## WORK REQUIRED
In the entries below, find the lines with the word "témoins" and copy them.

## SUPPLIED MATERIAL
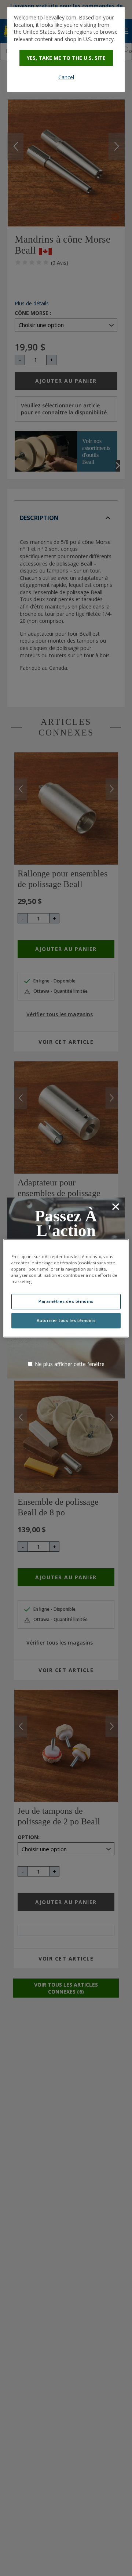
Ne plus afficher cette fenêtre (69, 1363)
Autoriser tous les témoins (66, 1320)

==

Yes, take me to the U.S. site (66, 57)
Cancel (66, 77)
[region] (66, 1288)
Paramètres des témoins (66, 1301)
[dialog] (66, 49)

## ANSWER SPACE
Autoriser tous les témoins (66, 1320)
Paramètres des témoins (66, 1301)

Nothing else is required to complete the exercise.